An essential function of FADD in hematopoietic stem cells and progenitors (36.10)

Abstract

Abstract Signal transduction mediated by FADD represents a paradigm of co-regulation of both apoptosis and proliferation. Death receptors signal through FADD to activate the downstream caspase 8, and are required for homeostasis in the immune system, yet dispensable during embryonic development. In contrast, a FADD deficiency results in embryonic lethality. In previous studies, a lack of FADD in embryonic stem cells led to severe defects in lymphocyte development. However, conditional deletion of FADD following lymphoid lineage commitment still allows for the generation of T and B cell compartments.

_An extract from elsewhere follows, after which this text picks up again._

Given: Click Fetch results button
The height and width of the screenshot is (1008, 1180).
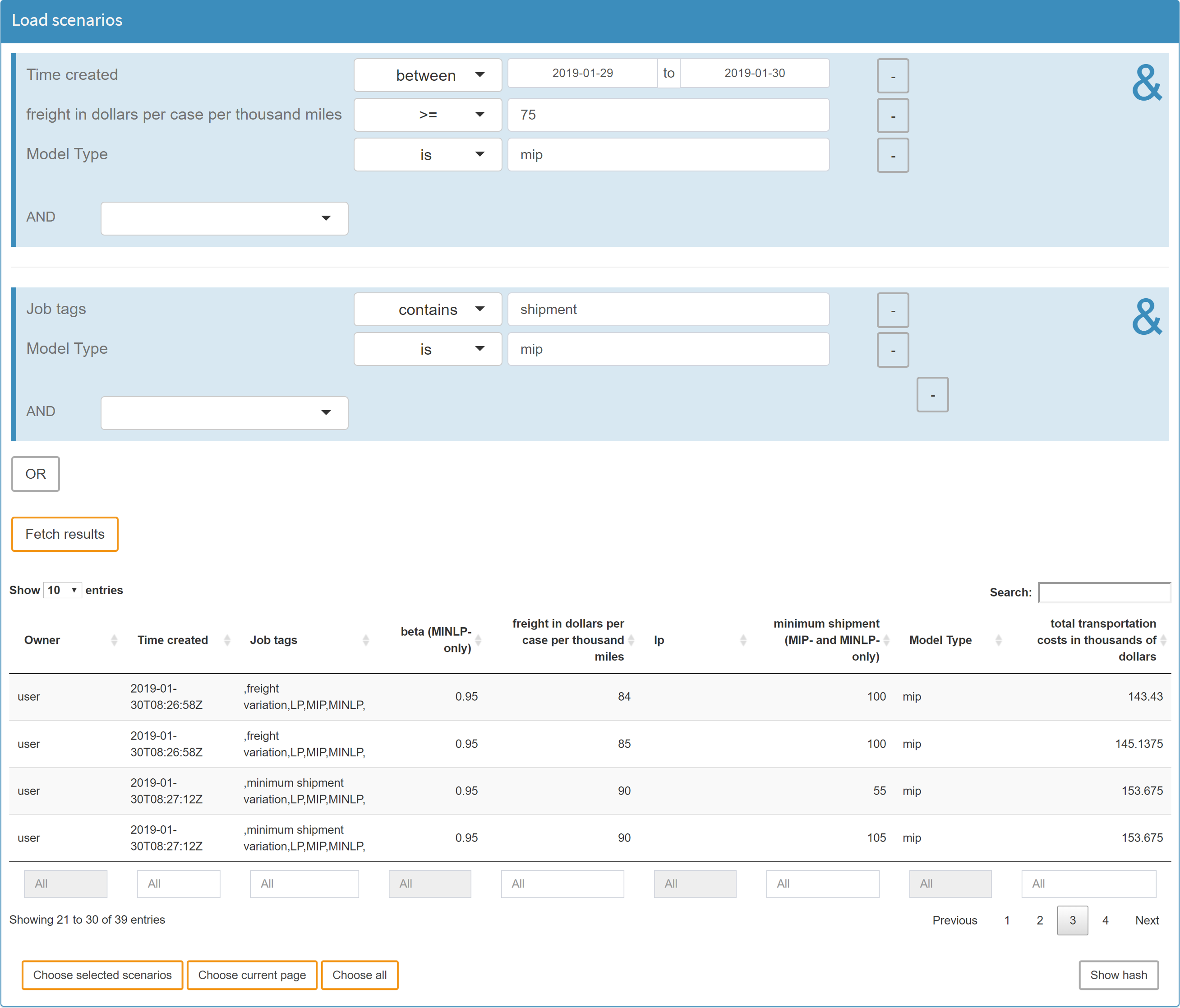Looking at the screenshot, I should point(65,534).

Whereas Fas-mediated apoptosis is blocked, a lymphoproliferation disease is lacking in lymphocyte-specific FADD-deficient mice due in part to defective lymphocyte activation. Recent studies indicated that a loss of Fas in dendritic cells is sufficient to cause lymphoproliferation diseases, while the impact of a FADD deficiency in non-lymphiod cells has not been determined. The current study analyzed the effect of simultaneous deletion of FADD in multiple cell types in adult mice by using the IFN-inducible MX1-Cre transgene. Unlike Fas deficient mice, the resulting FADD mutant mice do not develop lymphoproliferation diseases. However, the data demonstrated that FADD plays a critical role in the differentiation and maintenance of hematopoietic stem cells and progenitors.